• TEXTE PRÉSENTÉ:
Genet liberates himself — and all the inverts to whom the book is dedicated — from the tyranny of sexual labels. It is gay liberation, not on a social level, for Genet has never been interested in the group, but on an even more profound level : the liberation of the individual[38].

Il semble que la presse homosexuelle puisse désormais évoquer sans précaution la complexité de l’oeuvre de Genet, apprécier sa beauté comme l’éventail des comportements sexuels qu’il décrit, et que ceux-ci puissent avoir droit de cité à l’intérieur de ce qu’on appelle l’homosexualité. Ceci préfigure l’importance que Genet prendra pour le mouvement queer à la fin des années 1980.

• CONSIGNES:
**A)** Recopiez fidèlement le passage du texte sur Genet allant de "Genet liberates himself —" jusqu’à "of the individual[38].".
**B)** Traduisez en anglais la phrase suivante du texte sur Genet : « Ceci préfigure l’importance que Genet prendra pour le mouvement queer à la fin des années 1980. »
**C)** Reprenez le texte sur Genet et la presse homosexuelle à la suite de sa dernière phrase.
Les lignes ne jouent aucun rôle ici.

• BLOC DE DONNÉES:
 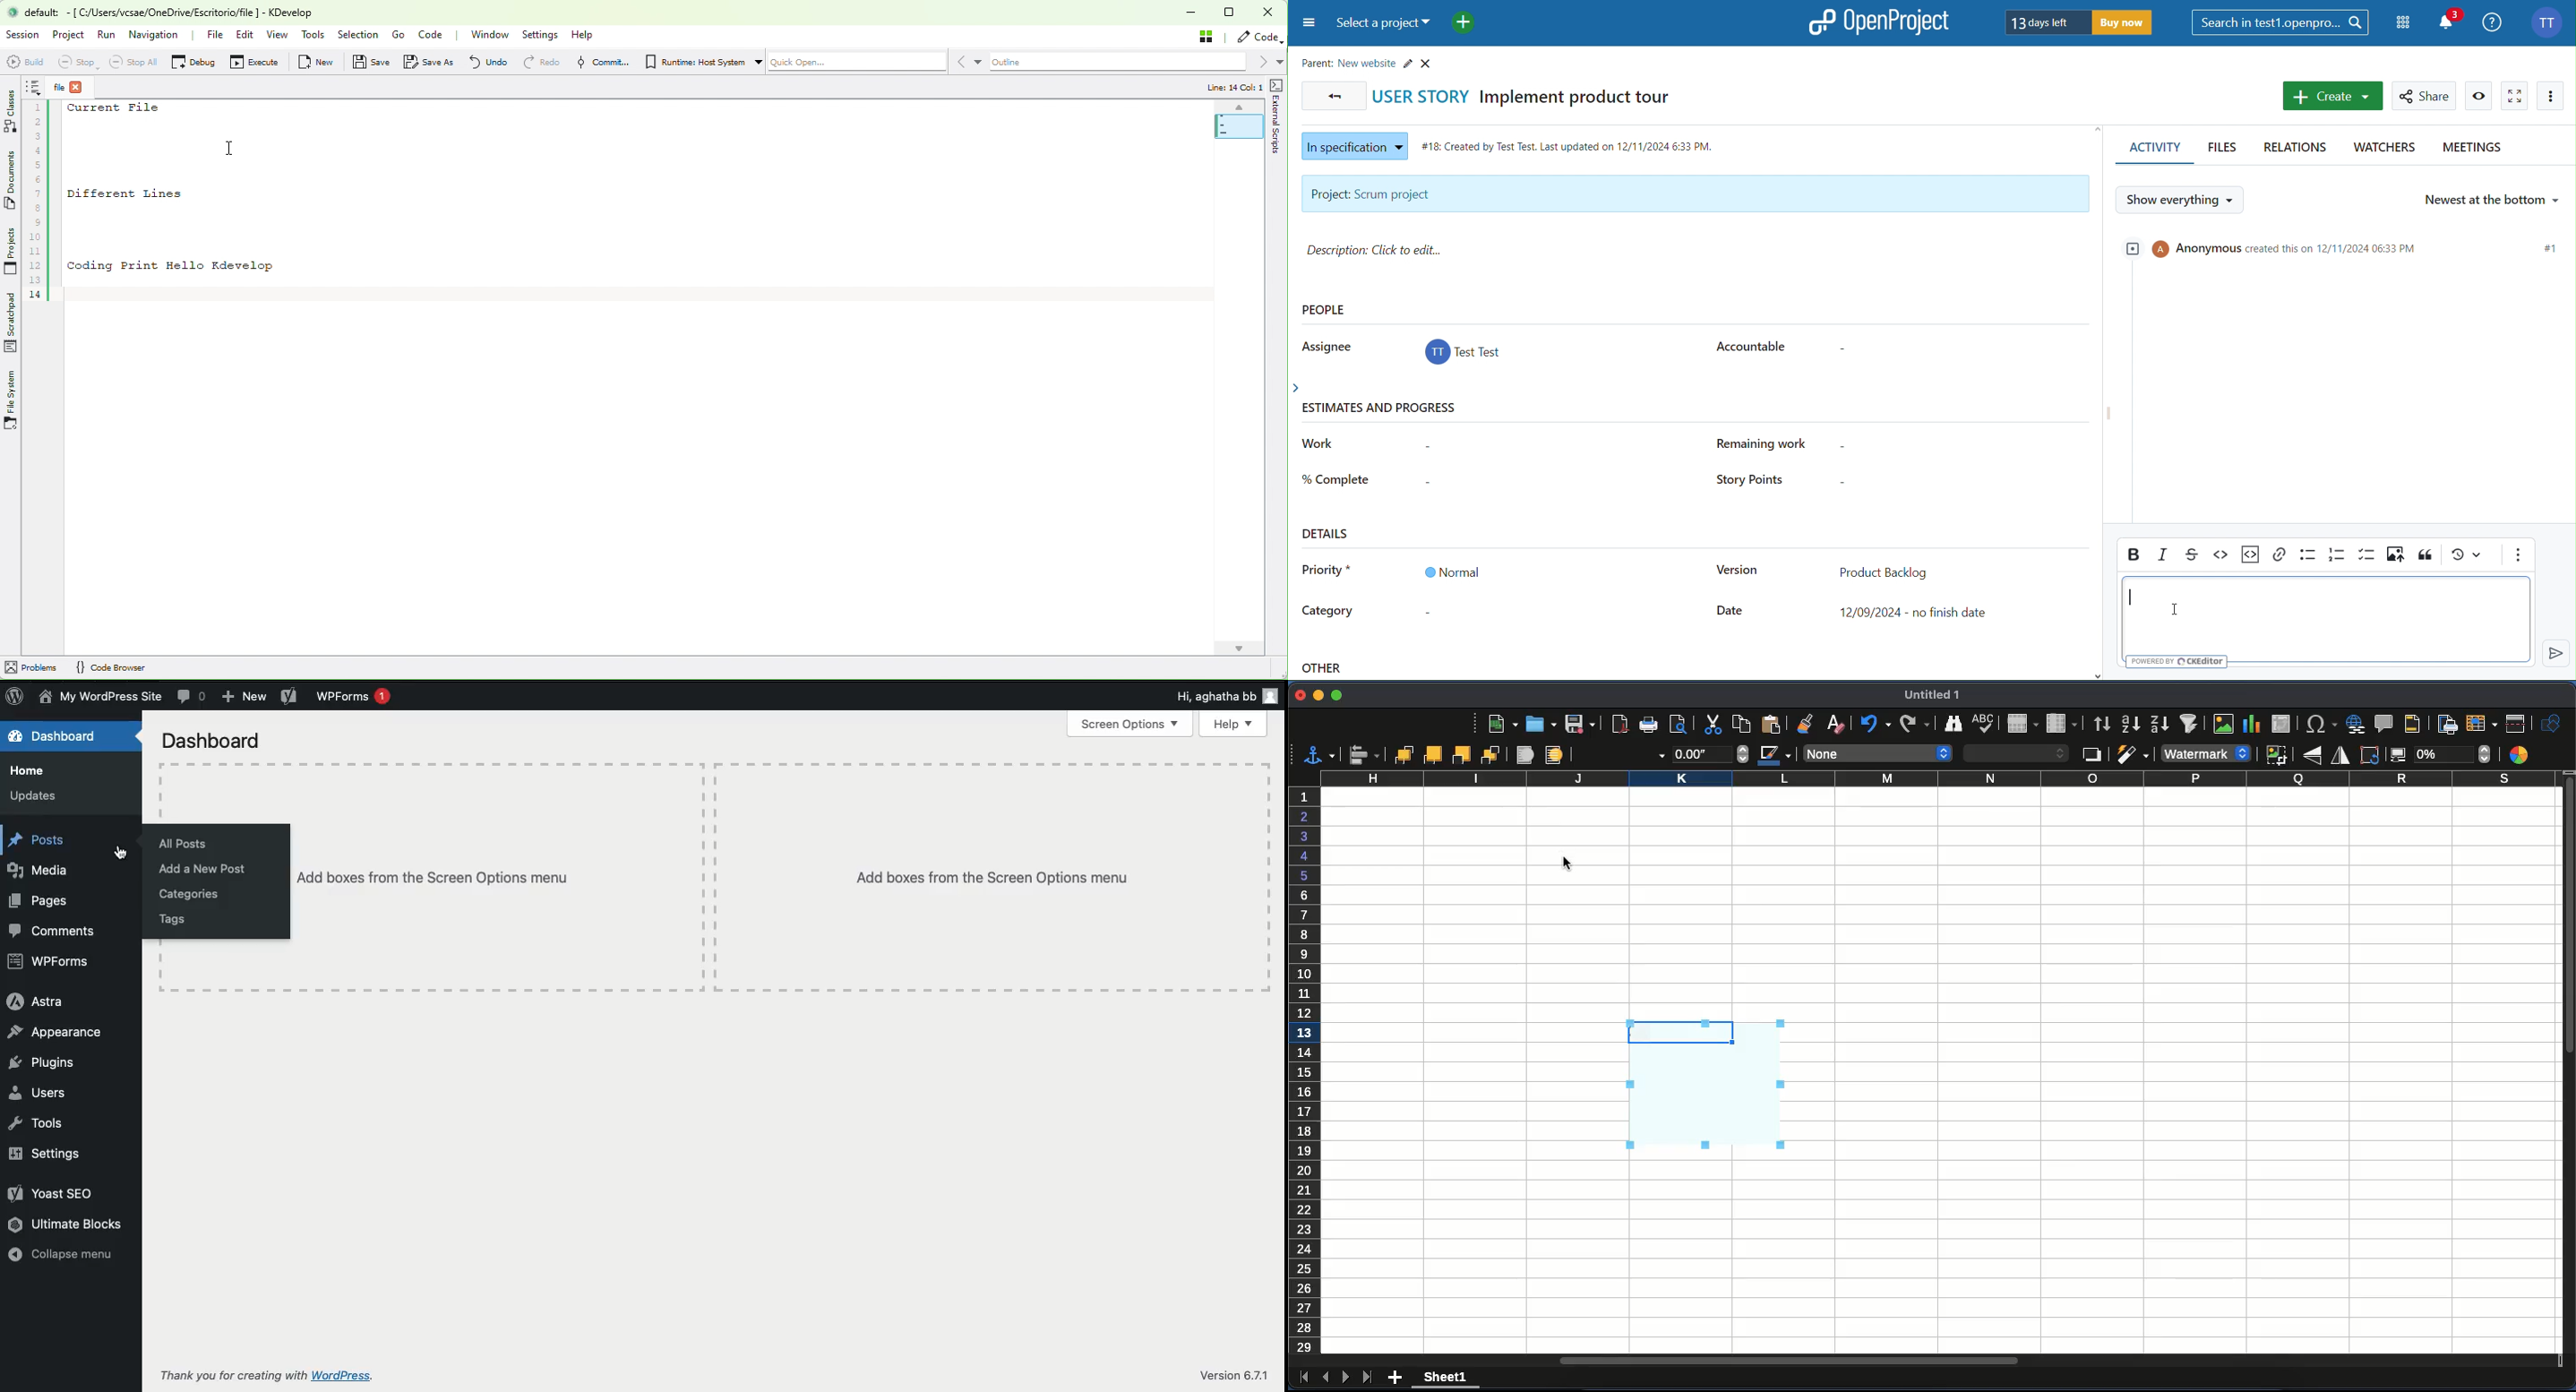 What do you see at coordinates (1708, 1085) in the screenshot?
I see `watermark` at bounding box center [1708, 1085].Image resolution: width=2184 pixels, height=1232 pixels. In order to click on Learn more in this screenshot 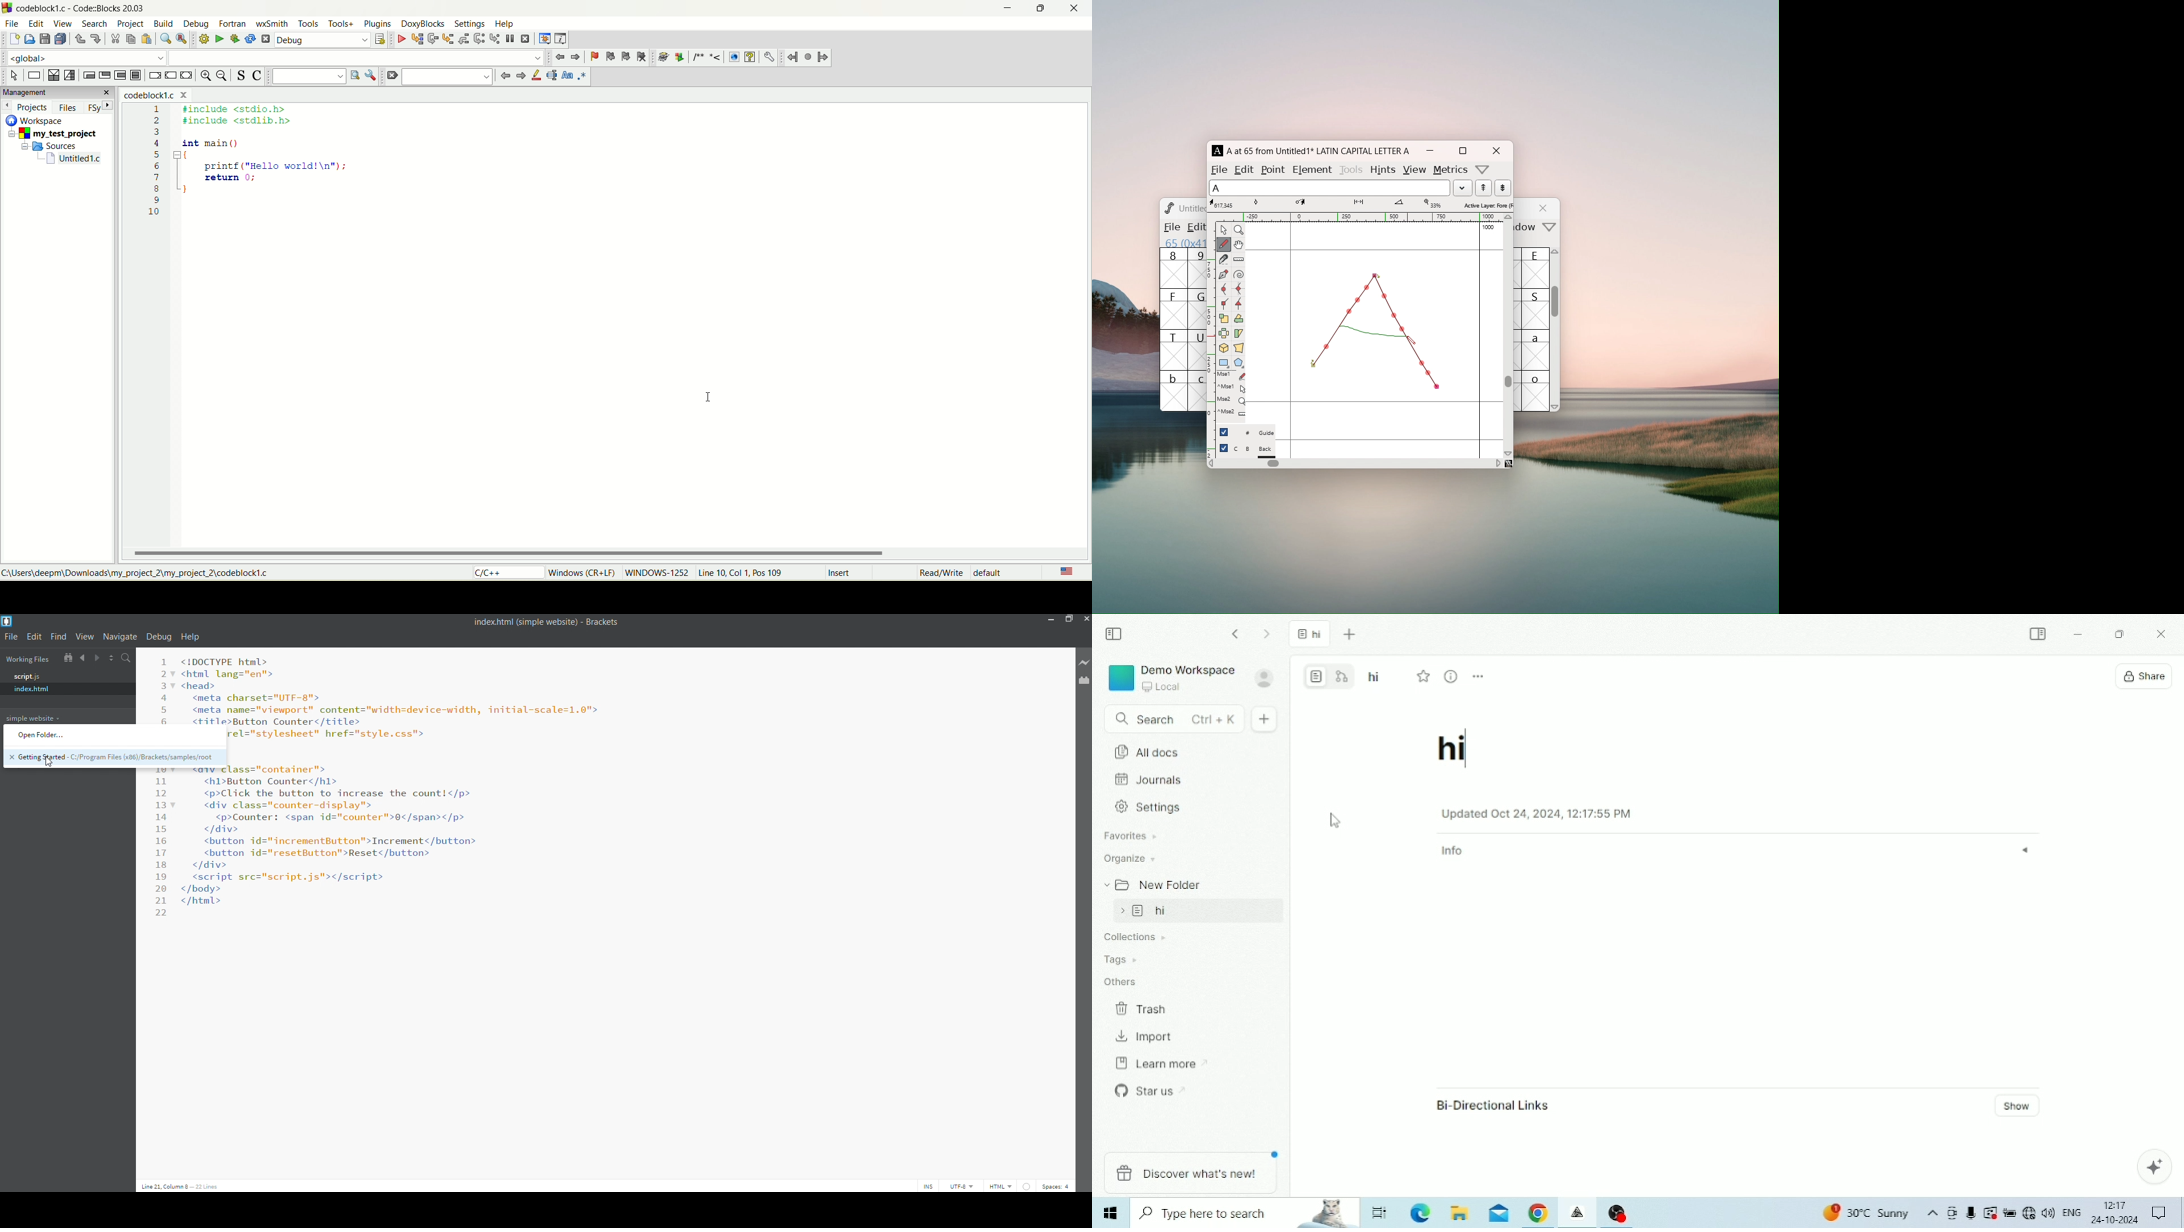, I will do `click(1155, 1062)`.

• RÉPONSES:
**A)**
Genet liberates himself — and all the inverts to whom the book is dedicated — from the tyranny of sexual labels. It is gay liberation, not on a social level, for Genet has never been interested in the group, but on an even more profound level : the liberation of the individual[38].

**B)** This foreshadows the importance Genet would take on for the queer movement in the late 1980s.

**C)**
Mais tout le monde n’est pas encore prêt à comprendre la beauté et la complexité de l’oeuvre de Genet. Dans le New York Times du 6 septembre 1974, Anatole Broyard signe une critique acerbe de Querelle[39]. Le ton est donné dès les premières lignes lorsqu’il affirme qu’après avoir lu Querelle, il trouve que le pardon accordé à Genet par le Président de la République française en 1948 était une erreur. Selon lui, on aurait mieux fait de laisser Genet croupir en prison pour le reste de ses jours. Il trouve l’écriture de Genet affectée et inopportunément fragmentaire, remet en question le goût « capricieux » de Sartre en matière de littérature et condamne le fait qu’il célèbre l’écriture de Genet. Il s’en prend enfin aux aspects mêmes dont Bill Lyon faisait l’éloge.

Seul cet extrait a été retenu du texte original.